* _ACTIVITY_: Print the lines in the listing below that fall between the line with "Given: Open help tooltip for 従業員の雇用継続" and the line with "Given: Switch to the Record Spend tab", those two lines included, exactly as they stand and with nothing else.

BEGIN DATA UNDER STUDY

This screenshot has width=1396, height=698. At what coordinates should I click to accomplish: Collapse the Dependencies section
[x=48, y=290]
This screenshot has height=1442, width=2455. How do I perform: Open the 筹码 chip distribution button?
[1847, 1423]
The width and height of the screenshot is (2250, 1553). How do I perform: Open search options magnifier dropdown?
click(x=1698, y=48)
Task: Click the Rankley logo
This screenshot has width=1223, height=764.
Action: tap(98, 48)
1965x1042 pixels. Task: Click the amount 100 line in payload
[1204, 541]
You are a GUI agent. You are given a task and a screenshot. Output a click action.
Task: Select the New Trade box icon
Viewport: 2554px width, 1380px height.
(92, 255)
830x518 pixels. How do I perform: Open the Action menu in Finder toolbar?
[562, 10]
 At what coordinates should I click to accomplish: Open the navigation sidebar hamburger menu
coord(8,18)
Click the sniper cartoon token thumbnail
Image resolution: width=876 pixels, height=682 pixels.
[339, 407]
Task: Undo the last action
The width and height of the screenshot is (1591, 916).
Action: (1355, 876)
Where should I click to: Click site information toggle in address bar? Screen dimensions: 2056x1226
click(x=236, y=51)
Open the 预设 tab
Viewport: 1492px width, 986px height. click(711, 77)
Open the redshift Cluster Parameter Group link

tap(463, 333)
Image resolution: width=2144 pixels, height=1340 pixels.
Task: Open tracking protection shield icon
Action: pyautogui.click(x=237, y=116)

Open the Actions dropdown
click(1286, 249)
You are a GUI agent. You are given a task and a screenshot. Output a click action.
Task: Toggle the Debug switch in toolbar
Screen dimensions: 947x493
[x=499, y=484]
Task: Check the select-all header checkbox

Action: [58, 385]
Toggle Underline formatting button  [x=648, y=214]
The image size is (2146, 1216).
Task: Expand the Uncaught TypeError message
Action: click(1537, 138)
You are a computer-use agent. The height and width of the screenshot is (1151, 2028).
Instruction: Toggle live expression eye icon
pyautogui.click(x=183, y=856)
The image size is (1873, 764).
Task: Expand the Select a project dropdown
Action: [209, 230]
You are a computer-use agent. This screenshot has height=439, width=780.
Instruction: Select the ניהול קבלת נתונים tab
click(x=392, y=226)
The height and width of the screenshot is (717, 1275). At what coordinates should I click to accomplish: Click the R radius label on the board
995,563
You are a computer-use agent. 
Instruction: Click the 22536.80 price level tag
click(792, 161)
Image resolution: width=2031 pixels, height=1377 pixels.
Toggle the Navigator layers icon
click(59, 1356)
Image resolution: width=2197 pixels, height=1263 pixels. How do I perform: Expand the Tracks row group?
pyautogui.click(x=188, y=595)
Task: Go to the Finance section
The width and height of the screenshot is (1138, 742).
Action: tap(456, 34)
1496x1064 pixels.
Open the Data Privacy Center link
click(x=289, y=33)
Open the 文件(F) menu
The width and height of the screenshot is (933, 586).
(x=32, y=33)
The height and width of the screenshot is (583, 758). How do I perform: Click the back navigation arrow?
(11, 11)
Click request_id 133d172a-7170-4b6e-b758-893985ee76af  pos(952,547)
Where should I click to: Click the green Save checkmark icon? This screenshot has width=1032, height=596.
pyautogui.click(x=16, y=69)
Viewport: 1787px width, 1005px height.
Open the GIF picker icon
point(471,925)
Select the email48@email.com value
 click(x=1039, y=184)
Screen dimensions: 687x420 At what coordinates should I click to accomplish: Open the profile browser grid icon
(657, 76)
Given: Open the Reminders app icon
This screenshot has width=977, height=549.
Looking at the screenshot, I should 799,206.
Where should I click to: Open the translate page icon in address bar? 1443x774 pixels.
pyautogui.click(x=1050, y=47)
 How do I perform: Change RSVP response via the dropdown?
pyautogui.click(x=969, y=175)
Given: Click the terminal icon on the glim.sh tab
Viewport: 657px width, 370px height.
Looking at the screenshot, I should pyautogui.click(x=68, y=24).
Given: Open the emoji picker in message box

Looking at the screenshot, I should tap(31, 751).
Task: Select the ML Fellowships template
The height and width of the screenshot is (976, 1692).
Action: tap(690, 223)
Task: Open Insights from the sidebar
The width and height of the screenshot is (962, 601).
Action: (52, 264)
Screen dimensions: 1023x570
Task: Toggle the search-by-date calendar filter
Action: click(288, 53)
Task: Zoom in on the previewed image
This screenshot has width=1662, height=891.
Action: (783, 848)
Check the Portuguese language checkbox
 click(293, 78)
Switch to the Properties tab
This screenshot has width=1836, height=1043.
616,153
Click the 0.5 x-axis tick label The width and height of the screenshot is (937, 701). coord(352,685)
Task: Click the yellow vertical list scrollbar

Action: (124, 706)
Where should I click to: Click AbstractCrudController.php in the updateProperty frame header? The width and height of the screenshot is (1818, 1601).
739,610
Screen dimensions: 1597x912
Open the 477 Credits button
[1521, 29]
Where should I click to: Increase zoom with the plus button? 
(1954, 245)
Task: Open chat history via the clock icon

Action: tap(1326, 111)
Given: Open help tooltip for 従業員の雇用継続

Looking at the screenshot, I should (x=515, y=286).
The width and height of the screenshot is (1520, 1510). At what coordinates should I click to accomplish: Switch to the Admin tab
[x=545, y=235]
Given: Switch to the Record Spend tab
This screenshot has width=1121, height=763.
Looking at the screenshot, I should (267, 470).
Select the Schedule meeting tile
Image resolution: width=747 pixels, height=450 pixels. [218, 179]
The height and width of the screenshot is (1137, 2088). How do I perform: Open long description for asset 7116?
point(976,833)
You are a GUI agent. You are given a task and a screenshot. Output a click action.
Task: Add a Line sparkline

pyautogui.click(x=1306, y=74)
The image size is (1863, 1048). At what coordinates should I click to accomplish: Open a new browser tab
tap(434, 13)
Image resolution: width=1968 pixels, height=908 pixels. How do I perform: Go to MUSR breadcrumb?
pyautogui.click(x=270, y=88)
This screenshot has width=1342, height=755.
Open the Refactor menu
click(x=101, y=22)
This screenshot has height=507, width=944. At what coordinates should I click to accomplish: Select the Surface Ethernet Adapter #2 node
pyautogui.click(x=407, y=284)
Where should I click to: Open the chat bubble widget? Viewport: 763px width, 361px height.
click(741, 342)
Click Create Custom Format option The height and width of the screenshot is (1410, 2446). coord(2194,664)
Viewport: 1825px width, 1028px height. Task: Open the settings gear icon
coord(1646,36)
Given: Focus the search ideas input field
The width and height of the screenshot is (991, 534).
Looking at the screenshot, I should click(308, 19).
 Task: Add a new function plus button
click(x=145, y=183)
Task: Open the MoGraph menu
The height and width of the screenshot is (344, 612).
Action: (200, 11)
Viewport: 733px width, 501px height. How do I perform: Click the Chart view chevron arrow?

END DATA UNDER STUDY

* _SOLVED PROBLEM_:
Given: Open help tooltip for 従業員の雇用継続

Looking at the screenshot, I should (x=515, y=286).
The width and height of the screenshot is (1520, 1510). At what coordinates should I click to accomplish: Switch to the Admin tab
[x=545, y=235]
Given: Switch to the Record Spend tab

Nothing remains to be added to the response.